(Collected data entries)
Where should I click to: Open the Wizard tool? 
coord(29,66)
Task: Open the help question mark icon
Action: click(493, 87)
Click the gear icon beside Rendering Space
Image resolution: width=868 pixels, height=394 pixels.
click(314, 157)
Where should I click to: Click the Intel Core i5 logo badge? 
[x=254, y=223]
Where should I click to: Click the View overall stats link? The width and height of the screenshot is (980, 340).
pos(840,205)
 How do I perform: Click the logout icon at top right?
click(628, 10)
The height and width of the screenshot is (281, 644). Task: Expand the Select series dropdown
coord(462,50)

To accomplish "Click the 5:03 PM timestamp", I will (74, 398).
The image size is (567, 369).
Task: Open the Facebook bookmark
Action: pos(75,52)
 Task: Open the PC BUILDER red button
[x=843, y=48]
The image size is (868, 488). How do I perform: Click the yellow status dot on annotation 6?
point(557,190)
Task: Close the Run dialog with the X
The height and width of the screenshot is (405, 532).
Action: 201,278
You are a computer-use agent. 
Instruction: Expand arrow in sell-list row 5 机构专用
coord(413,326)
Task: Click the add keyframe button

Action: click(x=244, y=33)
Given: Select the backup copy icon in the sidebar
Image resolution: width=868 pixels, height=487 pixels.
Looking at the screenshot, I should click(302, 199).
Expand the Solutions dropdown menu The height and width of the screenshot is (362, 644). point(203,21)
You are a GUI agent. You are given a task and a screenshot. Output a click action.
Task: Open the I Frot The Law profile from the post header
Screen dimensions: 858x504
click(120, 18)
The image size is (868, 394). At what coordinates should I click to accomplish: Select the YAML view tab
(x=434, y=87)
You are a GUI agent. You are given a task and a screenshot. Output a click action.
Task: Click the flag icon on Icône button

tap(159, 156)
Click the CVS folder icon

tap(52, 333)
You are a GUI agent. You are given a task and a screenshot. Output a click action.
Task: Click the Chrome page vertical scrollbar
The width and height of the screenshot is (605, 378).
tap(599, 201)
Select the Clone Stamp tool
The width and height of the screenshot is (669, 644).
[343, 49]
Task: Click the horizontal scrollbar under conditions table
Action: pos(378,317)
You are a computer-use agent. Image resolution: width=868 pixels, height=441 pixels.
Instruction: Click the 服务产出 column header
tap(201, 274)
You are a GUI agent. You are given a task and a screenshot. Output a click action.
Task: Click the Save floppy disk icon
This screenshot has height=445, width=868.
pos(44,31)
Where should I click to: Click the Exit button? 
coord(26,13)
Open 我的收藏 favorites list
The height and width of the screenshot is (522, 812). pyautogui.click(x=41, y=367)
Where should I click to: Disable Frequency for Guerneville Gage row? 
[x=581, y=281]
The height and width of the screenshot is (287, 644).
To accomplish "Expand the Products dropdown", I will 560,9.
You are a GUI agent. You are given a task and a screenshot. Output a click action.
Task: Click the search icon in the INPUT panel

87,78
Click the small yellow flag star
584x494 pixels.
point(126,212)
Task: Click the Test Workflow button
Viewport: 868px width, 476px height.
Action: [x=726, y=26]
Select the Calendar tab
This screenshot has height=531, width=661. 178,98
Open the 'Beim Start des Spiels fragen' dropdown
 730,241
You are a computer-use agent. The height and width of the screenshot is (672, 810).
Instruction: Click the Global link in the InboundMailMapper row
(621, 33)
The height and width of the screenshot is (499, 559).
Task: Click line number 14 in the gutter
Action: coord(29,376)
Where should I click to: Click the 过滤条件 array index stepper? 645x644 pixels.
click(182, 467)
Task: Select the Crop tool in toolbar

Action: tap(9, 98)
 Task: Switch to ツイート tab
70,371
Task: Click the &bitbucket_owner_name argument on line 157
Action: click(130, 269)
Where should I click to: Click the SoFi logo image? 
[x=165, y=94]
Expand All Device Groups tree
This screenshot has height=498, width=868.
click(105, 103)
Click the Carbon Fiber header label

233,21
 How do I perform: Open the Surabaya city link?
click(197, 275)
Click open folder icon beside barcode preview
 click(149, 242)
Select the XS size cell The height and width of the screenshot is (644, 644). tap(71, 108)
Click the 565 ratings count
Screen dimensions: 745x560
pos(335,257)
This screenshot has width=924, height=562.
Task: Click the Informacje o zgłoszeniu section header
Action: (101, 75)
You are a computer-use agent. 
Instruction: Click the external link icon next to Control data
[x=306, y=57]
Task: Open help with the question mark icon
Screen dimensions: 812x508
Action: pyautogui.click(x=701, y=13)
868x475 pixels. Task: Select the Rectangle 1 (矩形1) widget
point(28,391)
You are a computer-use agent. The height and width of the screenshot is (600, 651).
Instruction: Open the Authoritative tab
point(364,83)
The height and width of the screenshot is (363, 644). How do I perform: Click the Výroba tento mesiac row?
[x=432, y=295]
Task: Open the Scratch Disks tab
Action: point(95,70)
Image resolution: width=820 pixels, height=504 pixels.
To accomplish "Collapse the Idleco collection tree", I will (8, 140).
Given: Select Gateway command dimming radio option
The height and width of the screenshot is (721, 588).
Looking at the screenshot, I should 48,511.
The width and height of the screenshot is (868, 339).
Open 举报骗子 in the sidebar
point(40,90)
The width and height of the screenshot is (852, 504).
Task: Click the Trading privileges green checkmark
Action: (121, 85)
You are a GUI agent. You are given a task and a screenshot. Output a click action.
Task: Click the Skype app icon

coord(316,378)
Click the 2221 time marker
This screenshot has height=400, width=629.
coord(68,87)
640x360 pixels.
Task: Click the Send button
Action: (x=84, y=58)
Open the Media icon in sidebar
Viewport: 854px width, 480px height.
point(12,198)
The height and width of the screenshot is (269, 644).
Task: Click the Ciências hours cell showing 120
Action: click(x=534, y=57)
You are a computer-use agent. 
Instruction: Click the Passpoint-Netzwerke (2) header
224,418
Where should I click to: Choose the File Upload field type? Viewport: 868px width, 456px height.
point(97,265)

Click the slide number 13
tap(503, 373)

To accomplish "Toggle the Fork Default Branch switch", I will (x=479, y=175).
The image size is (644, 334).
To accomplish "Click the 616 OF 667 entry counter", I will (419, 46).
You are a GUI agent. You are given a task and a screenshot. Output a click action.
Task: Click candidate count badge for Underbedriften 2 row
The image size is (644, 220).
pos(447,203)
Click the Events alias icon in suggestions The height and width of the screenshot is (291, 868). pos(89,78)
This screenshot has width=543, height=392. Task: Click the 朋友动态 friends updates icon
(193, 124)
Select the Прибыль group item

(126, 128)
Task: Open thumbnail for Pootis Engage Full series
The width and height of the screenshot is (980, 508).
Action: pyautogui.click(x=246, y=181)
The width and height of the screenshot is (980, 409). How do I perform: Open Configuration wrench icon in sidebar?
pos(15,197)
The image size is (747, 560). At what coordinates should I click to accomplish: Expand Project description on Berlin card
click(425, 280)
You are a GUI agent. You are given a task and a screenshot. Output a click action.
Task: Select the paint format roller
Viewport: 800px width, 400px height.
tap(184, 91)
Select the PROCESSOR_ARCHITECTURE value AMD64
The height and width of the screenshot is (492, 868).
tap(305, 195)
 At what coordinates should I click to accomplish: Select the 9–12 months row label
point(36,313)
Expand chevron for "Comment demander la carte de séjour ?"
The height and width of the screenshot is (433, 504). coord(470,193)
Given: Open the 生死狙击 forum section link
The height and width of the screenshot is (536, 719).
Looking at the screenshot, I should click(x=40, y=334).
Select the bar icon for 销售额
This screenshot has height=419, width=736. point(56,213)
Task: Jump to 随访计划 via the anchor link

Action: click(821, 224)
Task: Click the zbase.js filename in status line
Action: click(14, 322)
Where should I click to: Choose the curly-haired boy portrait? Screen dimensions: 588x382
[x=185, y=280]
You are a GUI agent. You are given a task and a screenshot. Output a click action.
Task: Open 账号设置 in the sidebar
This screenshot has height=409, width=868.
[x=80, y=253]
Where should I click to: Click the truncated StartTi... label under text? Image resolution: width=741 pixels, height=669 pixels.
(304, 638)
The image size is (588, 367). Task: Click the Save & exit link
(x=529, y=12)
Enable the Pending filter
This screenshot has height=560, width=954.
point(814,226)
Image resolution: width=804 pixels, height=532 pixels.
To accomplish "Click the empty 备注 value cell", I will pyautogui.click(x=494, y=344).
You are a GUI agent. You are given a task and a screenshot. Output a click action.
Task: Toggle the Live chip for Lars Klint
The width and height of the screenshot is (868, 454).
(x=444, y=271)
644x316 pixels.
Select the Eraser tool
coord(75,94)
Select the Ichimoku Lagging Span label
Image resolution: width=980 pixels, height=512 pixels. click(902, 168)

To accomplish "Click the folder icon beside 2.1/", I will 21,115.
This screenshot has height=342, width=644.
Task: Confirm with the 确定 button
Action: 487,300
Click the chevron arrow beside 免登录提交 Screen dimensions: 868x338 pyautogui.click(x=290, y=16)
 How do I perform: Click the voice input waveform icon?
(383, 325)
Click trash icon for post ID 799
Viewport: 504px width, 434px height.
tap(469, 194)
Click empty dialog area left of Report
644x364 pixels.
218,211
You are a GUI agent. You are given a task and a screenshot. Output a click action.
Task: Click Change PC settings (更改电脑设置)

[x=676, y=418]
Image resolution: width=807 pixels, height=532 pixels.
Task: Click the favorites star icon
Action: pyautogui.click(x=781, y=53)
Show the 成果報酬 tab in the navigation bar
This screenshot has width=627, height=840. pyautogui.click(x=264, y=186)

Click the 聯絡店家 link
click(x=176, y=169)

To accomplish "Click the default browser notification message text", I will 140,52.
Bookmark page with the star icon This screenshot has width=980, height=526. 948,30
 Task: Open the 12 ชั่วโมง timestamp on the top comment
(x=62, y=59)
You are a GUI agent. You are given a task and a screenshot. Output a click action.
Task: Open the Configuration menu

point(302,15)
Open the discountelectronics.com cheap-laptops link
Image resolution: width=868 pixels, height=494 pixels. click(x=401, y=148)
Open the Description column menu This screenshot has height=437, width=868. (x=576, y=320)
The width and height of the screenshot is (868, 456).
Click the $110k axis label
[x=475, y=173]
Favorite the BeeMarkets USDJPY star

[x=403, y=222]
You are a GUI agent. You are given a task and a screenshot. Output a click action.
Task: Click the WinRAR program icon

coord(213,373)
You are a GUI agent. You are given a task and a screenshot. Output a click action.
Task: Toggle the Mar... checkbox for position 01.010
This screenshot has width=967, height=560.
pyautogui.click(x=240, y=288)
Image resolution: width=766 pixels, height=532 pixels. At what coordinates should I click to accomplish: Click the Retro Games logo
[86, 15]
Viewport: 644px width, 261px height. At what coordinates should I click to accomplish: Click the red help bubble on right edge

- What you should do:
Go through the entries and report every line with the string "dialog".

- Exercise response:
Task: Close the Run dialog with the X
Click empty dialog area left of Report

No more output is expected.